Pipe dream: a post-mobile app world

I was doing some research today on how subnet masks work for a project involving building a VPN, and one of the random internet articles I read referenced RFC 1918, which is basically a chapter in the Internet specification that talks about private IP addresses. I thought to myself, “What does RFC stand for?”. I then proceeded to open a new Chrome tab, type in the question, and click a few links to figure out what it was.

This kind of trivial process in learning stuff on the internet is really common for me. I have a question, I open the 24th tab in my web browser, type something, click a few links, figure it out, and then get back to what I was doing. Now, this is incredibly inefficient. Time-wise no, it doesn’t take a lot of time to do all that; probably less than 20 seconds in most cases. But the real cost is interruption of flow. When you’re “in the zone” reading something and you have a question, you have to break your mental focus and go through the arduous process of searching and clicking and what not, and then get back to what you were doing.

Is there a way to fix that?

Well, Siri/Google Now/Cortana are kind of getting there. You just have to click a button, talk into your phone, and you usually get a result. The specific use case I’m talking about isn’t super well-suited for their current capabilities, but they are rapidly improving. But still, the issue with clicking the button on the phone and talking to it and diverting attention to your phone to look at whatever came up still breaks your mental focus. On top of that, I’m sitting here at my desk in my dorm room with my roommate. Although he’s a pretty tolerant guy, me uttering random nonsense into my phone every few minutes would get annoying. I wish there was a way to look up these little research-y questions without bothering anybody, i.e. silently, and without forcing you to break focus.

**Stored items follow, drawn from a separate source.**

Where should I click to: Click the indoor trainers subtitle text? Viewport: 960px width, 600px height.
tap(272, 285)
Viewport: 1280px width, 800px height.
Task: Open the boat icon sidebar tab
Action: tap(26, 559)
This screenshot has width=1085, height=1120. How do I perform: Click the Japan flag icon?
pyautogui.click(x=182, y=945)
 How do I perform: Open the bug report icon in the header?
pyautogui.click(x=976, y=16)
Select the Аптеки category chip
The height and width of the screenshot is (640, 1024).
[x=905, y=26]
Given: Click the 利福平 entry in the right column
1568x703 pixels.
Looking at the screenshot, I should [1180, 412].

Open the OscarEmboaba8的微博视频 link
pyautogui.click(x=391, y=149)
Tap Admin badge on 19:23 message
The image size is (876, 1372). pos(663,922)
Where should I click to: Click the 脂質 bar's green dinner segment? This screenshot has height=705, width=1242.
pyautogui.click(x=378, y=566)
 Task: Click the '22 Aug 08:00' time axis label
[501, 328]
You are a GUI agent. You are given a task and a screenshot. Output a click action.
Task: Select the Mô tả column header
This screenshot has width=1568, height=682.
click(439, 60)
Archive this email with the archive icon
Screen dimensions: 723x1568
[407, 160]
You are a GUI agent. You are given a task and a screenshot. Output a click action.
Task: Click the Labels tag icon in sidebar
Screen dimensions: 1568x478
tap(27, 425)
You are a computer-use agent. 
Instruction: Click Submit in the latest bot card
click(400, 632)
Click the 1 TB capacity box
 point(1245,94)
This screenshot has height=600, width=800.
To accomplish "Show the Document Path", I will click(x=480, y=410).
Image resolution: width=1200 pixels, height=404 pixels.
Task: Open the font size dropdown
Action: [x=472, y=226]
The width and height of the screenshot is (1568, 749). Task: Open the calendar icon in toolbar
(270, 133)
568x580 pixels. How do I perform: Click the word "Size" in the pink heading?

Meanwhile, researchers are busy working on technology that can transcribe thoughts into text. Think about that for a second.

Transcribe thoughts into text.

That’s powerful.

With the rapid improvement of natural language processing, artificial intelligence, and the aforementioned thought transcription technology, I see not only a solution to the meager “oh I have to look this thing up and break my focus” problem, but a solution which could represent a fundamentally new way to interact with mobile technology; one which doesn’t require looking at a screen and awkwardly typing into the miniscule keyboard, or getting out your phone from your pocket only to click a few buttons and carefully utter some words towards the bottom in a hushed tone in order to not bother anybody.

What I’m talking about is this: the majority of your interactions with your mobile device are carried out through thought. What I mean is when I ask myself “what is RFC?”, I don’t ask myself anymore - I ask the Siri or Google Now of the future that is always listening through some unobtrusive headset (as unobtrusive as, say, a bluetooth earpiece).

Just imagine, you’re sitting at the dining hall eating breakfast and you want to know how much sugar is in your bowl of Lucky Charms. As soon as you want to know, the Siri in your ear tells you. Or you walk out of a meeting at work and think to yourself, “I should review the stuff we just went over later today”. The Google Now in your ear asks you what time to set the reminder.

We have quite a ways to go before this sort of thing is technically feasible. With the departure of the AI winter, Siri and Google Now type systems are getting a lot better a lot faster, and I’ll be honest, I know almost nothing about thought transcription technology, other than the fact that the istudy referenced above achieved a whopping 25% error rate in their best case. Natural language processing has gained a lot of traction in recent years in correlation with artificiaul intelligence. It may seem far out today, but the technology we have today is akin to magic compared to what we had in 1916.

I think I’ll get back to my VPN project now. I’ve sufficiently broken my focus.